--- Start of AVAILABLE DATA ---
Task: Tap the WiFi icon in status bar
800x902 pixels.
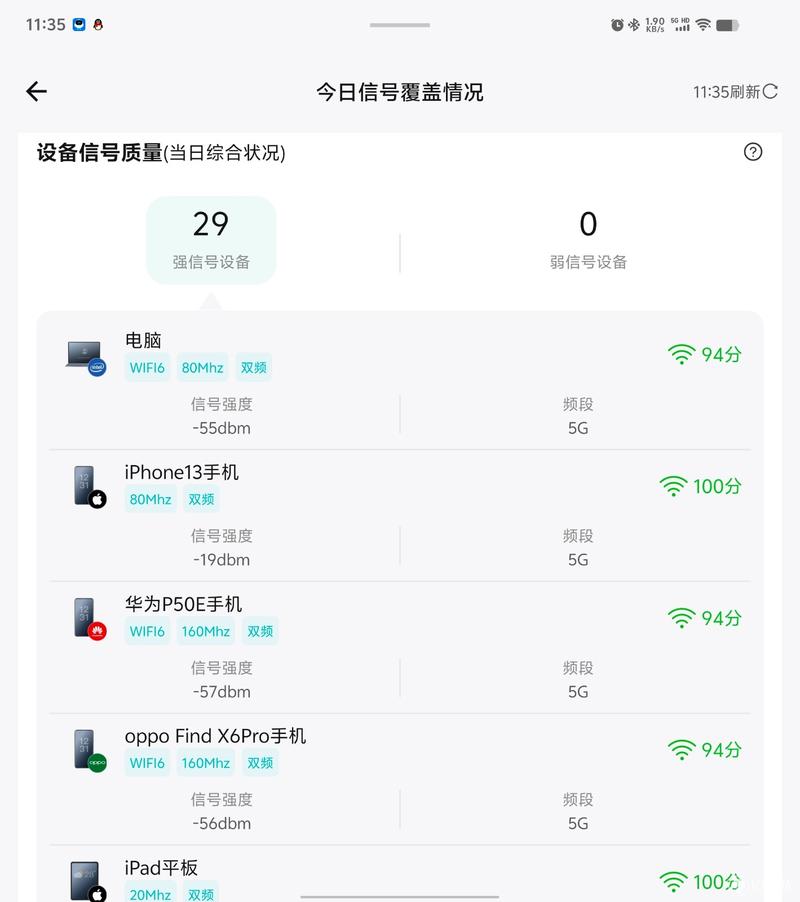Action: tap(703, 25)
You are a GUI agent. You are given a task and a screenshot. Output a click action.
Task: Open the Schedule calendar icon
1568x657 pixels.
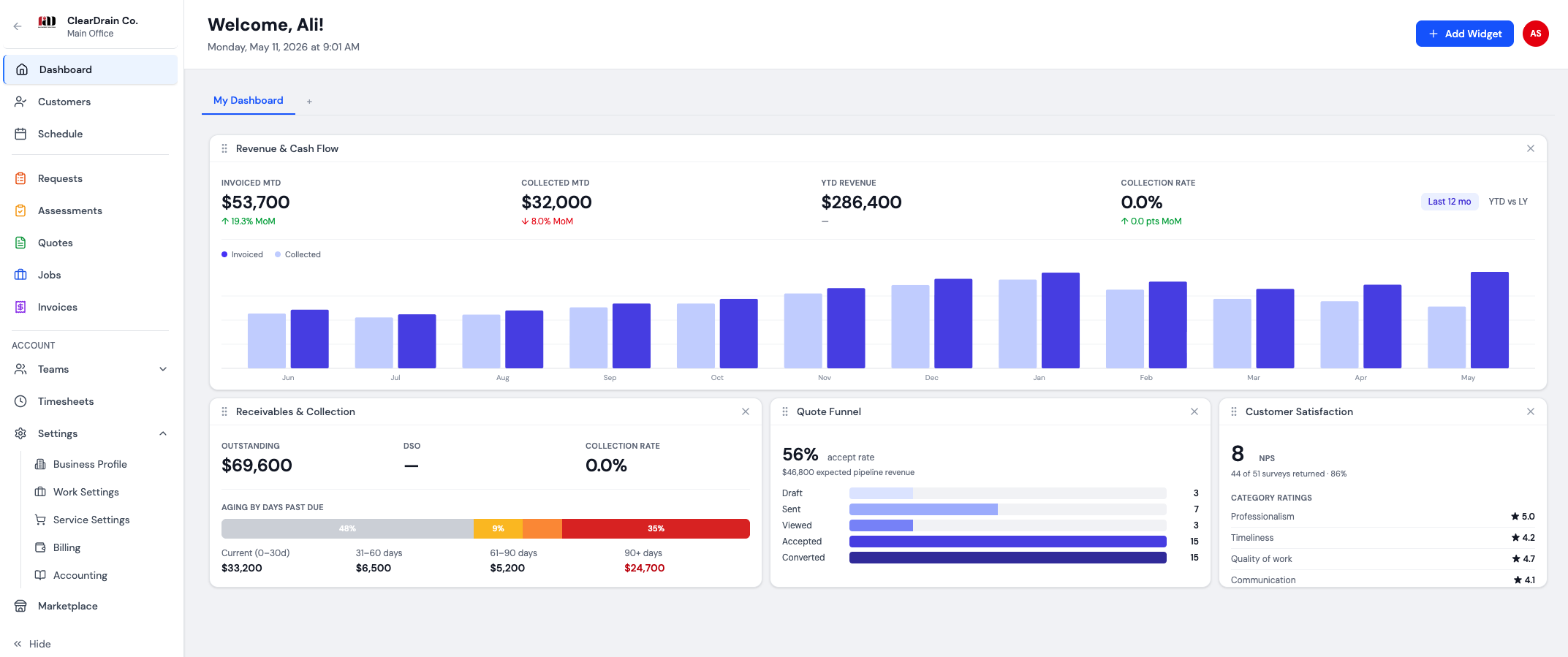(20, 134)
--- End of AVAILABLE DATA ---
Write out every line of the listing above word for word, leaving the pictures out.

Task: Tap the WiFi icon in status bar
800x902 pixels.
Action: tap(703, 25)
You are a GUI agent. You are given a task and a screenshot. Output a click action.
Task: Open the Schedule calendar icon
1568x657 pixels.
(20, 134)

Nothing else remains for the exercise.